▶ Material provided
▬▬▬▬▬▬▬▬▬▬

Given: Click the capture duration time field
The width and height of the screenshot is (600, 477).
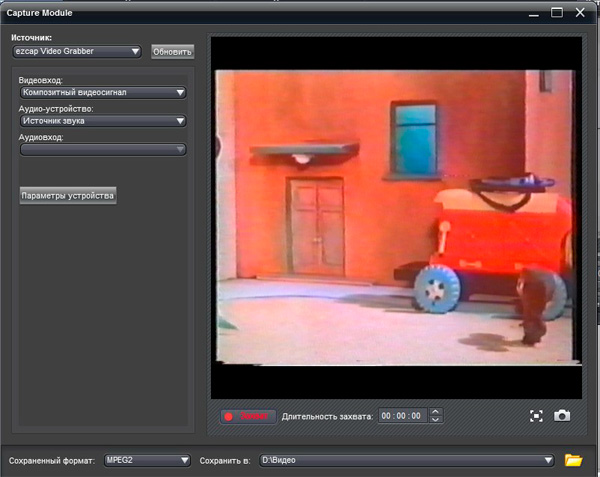Looking at the screenshot, I should coord(402,415).
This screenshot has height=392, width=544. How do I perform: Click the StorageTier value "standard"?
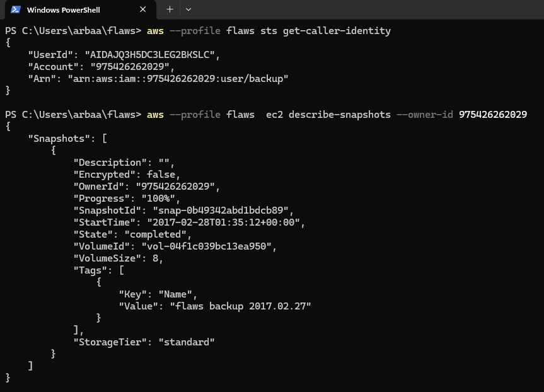[x=186, y=342]
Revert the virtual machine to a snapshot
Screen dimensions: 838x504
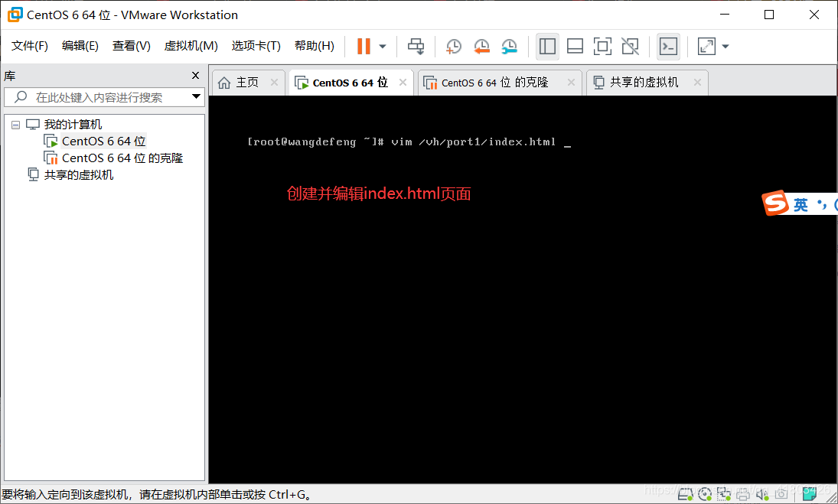tap(481, 46)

▬▬▬▬▬▬▬▬▬▬

▶ Brief
Copy out the text of all the records above verbatim, leaving out the pictures.

▶ Full response
Given: Click the capture duration time field
The width and height of the screenshot is (600, 477).
Looking at the screenshot, I should coord(402,415).
This screenshot has height=392, width=544. How do I perform: Click the StorageTier value "standard"?
[x=186, y=342]
Revert the virtual machine to a snapshot
Screen dimensions: 838x504
tap(481, 46)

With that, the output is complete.